This action involves a controversy as to the ownership of the proceeds of two life insurance policies issued by the John Hancock Mutual Life Insurance Company upon the life of one Charles Suta. The insurance company paid the amount of the policies into court after an order of interpleader had been entered with respect to the two claimants.
Plaintiffs are administratrices who claim the fund upon the theory that the policies are payable to the estate of the insured. Defendant claims as beneficiary substituted in place of the estate during the life of the insured. At the trial, plaintiffs, who proved their appointment as administratrices, introduced a stipulation to the effect that the policies had been originally issued with the estate as beneficiary. Plaintiffs relied on the presumption that a given state of facts is presumed to continue and on this presumption of continuity they rested, offering no further proof.
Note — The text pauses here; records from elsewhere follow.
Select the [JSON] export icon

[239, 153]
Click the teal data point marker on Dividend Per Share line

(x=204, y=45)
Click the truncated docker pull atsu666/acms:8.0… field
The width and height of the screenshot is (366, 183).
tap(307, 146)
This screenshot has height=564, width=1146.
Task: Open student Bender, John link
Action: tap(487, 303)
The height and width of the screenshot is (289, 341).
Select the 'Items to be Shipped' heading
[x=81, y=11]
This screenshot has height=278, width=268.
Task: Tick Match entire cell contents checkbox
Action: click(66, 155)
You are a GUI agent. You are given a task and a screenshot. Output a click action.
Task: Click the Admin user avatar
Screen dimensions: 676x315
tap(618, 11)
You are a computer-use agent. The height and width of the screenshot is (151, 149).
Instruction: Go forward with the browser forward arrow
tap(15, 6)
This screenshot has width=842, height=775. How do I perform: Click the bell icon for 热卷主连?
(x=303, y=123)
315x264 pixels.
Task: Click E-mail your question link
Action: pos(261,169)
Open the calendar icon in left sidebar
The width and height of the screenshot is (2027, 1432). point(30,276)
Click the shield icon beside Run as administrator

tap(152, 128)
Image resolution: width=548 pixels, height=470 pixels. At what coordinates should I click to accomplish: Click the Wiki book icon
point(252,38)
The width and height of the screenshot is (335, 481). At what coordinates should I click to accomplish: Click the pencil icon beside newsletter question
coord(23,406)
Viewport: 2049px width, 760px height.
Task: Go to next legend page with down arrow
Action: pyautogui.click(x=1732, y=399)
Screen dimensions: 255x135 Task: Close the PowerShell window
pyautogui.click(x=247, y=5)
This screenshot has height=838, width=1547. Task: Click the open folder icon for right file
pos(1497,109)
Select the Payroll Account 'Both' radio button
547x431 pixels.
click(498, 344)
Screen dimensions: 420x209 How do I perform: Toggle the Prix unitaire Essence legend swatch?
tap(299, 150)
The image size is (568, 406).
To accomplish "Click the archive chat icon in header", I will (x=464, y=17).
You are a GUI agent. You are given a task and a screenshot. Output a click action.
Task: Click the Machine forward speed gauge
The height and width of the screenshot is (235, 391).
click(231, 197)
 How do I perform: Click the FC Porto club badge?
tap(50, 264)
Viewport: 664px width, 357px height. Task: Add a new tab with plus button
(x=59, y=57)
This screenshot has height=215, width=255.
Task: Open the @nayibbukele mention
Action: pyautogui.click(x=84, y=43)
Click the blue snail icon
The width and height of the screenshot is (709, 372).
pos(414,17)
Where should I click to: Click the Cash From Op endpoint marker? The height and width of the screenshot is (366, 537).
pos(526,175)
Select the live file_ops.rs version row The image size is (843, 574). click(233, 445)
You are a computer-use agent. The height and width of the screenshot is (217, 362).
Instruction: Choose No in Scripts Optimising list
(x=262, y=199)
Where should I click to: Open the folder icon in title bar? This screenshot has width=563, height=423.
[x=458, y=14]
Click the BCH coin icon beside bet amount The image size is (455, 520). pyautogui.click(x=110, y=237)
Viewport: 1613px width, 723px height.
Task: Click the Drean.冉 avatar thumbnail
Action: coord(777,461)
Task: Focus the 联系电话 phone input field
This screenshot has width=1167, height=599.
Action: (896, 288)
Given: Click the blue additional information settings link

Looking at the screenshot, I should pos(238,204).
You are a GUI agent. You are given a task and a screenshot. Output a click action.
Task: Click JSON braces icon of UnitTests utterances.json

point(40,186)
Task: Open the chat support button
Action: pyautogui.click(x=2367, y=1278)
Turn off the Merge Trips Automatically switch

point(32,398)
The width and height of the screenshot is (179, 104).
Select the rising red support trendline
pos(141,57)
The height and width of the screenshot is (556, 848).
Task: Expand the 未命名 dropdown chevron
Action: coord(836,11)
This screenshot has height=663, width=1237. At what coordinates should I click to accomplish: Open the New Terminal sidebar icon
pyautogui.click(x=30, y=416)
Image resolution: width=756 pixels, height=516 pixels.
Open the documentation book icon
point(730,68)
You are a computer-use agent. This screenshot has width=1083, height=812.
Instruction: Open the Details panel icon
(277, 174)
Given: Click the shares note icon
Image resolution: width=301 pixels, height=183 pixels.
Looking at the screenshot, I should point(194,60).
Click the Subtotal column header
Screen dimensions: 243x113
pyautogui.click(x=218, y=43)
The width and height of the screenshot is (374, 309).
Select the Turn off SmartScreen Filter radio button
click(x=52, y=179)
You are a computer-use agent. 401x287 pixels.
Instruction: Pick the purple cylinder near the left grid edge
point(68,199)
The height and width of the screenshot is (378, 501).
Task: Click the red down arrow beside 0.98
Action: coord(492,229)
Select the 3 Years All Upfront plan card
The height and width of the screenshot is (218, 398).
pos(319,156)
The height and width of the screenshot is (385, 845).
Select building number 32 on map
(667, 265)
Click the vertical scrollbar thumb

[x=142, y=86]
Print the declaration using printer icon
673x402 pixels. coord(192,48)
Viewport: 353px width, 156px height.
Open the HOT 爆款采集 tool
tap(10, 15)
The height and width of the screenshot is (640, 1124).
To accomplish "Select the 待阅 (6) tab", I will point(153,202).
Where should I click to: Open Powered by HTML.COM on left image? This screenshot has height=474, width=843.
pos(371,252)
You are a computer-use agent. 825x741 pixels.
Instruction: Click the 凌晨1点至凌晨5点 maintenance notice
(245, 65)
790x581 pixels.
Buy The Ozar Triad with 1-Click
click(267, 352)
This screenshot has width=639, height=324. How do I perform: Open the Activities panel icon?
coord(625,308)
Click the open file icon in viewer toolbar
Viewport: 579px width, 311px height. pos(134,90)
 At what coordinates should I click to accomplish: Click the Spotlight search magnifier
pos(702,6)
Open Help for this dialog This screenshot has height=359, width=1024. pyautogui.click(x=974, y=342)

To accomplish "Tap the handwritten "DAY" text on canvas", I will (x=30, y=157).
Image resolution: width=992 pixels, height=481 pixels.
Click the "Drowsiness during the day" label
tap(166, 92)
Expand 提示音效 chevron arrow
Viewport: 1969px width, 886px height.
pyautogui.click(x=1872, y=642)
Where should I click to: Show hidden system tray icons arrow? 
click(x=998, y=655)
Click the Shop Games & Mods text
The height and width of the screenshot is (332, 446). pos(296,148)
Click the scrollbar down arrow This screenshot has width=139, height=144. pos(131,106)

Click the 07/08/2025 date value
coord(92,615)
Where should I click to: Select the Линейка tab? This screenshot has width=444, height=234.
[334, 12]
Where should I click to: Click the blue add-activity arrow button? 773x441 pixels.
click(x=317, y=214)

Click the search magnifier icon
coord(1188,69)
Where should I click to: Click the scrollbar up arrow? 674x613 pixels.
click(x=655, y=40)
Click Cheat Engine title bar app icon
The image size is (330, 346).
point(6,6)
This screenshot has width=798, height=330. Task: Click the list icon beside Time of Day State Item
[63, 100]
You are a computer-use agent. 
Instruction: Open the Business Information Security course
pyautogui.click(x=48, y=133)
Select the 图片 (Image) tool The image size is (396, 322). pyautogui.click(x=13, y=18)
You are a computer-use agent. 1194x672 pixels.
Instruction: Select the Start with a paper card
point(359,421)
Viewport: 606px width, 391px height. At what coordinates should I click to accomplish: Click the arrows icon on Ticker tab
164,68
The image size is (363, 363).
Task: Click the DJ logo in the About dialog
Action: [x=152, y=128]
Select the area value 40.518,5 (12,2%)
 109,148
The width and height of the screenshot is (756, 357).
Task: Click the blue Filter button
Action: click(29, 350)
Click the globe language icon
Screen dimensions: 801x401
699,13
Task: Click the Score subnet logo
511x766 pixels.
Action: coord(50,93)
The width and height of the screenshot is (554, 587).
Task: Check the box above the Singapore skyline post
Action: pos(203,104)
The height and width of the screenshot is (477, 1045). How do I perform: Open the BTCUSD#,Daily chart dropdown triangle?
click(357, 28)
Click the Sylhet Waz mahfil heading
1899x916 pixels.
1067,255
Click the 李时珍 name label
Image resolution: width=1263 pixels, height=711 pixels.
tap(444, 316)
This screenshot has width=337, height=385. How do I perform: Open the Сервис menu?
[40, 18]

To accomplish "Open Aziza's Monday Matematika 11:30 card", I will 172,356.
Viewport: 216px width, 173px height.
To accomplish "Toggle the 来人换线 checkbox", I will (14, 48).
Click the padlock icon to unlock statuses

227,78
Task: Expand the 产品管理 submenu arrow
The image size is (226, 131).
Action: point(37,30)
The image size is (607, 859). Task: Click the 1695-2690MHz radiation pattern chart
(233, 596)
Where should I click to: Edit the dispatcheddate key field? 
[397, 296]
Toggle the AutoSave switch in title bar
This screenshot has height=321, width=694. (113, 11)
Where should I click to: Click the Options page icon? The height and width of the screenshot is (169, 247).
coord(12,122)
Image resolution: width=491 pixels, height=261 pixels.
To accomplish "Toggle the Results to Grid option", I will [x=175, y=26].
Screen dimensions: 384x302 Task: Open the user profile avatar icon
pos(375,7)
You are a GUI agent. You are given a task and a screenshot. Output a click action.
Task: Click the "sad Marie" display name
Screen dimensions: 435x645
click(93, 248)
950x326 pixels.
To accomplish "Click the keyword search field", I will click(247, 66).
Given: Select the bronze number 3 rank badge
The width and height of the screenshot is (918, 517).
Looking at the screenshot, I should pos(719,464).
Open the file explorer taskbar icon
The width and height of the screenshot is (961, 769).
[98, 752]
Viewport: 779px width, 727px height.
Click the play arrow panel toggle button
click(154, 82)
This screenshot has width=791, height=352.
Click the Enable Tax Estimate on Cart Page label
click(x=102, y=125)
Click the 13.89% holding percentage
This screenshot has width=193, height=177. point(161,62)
Defendant then offered in evidence the original policies, the applications upon which they were issued and the requests for change of beneficiary to the defendant. The original policies upon which plaintiffs rely bore indorsements changing the beneficiary to the defendant. These indorsements were authenticated by the signature of the secretary of the insurance company. This is the same signature which appeared upon the original policies. The trial court received these documents at first subject to authentication. They were afterwards excluded.
Section 332 of the Civil Practice Act provides for proof of instruments by comparison of handwriting, as follows: “ Comparison of a disputed writing with any writing proved to the satisfaction of the court to be the genuine handwriting of any person claimed on the trial to have made or executed the disputed instrument or writing shall be permitted and submitted to the court and jury ” in the same manner as testimonial proof of authenticity. Applying this section to the proof as it was introduced by the defendant we find that the accomplished change of beneficiary by the insurance company is self-established by the comparison of handwriting. The presumption, if any, was, therefore, rebutted and the burden was cast back upon the plaintiffs of going forward with the evidence or establishing that at the time of death the estate was still the beneficiary.
Under the pleadings, plaintiffs in their reply claimed that the change of beneficiary, if any, was brought about by fraud and *174undue influence and that at the time of the execution of the change the insured was incompetent. This was the substantial issue presented by the pleadings and it has not been tried.
The judgment should be reversed and a new trial ordered, with costs to appellant to abide the event.
O’Malley, Glennon, Untermyer and Callahan, JJ., concur.
Judgment unanimously reversed and a new trial ordered, with costs to the appellant to abide the event.